Discussing Russia's absence, Trump made the vague comment that "something happened a while ago where Russia is no longer in. I think it would be an asset to have Russia back in." In fact, Russia was expelled from what was then the G-8 after it invaded and annexed Crimea and for its support for pro-Russia separatists in Ukraine.
Trump placed the blame on his predecessor, President Barack Obama. "He was the one who let Crimea get away — that was during his administration," he said, adding: "Obama can say all he wants, but he allowed Russia to take Crimea. I may have had a much different attitude."
It was not clear what Trump thought Obama should have done to prevent Putin from sending in Russian troops to seize the Black Sea peninsula from neighboring Ukraine. Trudeau said he told Trump that readmitting Russia "is not something that we are even remotely looking at this time."
Trump departed the annual G-7 gathering after arriving late to a breakfast on gender equity and skipping later sessions on climate change, clean energy and ocean protection.
Trump's recent moves, building on 18 months of nationalist policy-making, left him out of step with the globally minded organization and prompted speculation that the group could fracture into something more like the "G-6 plus one."
A key question was whether the seven countries could agree on a joint statement of priorities at the conclusion of the meeting. Macron said Thursday on Twitter, "The American President may not mind being isolated, but neither do we mind signing a 6 country agreement if need be." Trump said Friday he thinks the group will produce a joint statement.

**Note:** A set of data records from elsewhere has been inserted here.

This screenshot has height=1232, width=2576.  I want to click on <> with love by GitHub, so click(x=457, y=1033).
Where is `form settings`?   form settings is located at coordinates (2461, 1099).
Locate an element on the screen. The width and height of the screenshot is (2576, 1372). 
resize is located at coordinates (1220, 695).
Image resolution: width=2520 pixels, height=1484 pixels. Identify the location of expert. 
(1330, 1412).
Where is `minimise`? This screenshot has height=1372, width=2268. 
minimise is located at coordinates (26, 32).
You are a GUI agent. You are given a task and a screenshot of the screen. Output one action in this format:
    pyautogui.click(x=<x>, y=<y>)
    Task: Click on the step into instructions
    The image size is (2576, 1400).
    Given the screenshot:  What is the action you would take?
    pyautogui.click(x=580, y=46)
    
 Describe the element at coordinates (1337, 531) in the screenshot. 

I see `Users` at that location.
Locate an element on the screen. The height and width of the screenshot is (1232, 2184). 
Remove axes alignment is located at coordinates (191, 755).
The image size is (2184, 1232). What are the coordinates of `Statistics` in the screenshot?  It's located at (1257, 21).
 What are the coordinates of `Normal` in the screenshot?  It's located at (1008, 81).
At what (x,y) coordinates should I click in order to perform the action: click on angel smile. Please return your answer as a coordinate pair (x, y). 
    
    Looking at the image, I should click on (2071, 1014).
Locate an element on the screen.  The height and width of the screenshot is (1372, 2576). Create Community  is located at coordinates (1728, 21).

In public, Trump bantered easily with his fellow leaders, but the meeting came at a tense moment in the relationships, with allies steaming over Trump's new tariffs on imported steel and aluminum from Canada, Mexico and the European Union.
French President Emmanuel Macron said he and Trump had "open and direct" discussions, adding that he thought there was a way to get a "win-win" outcome on trade. Details remained unclear.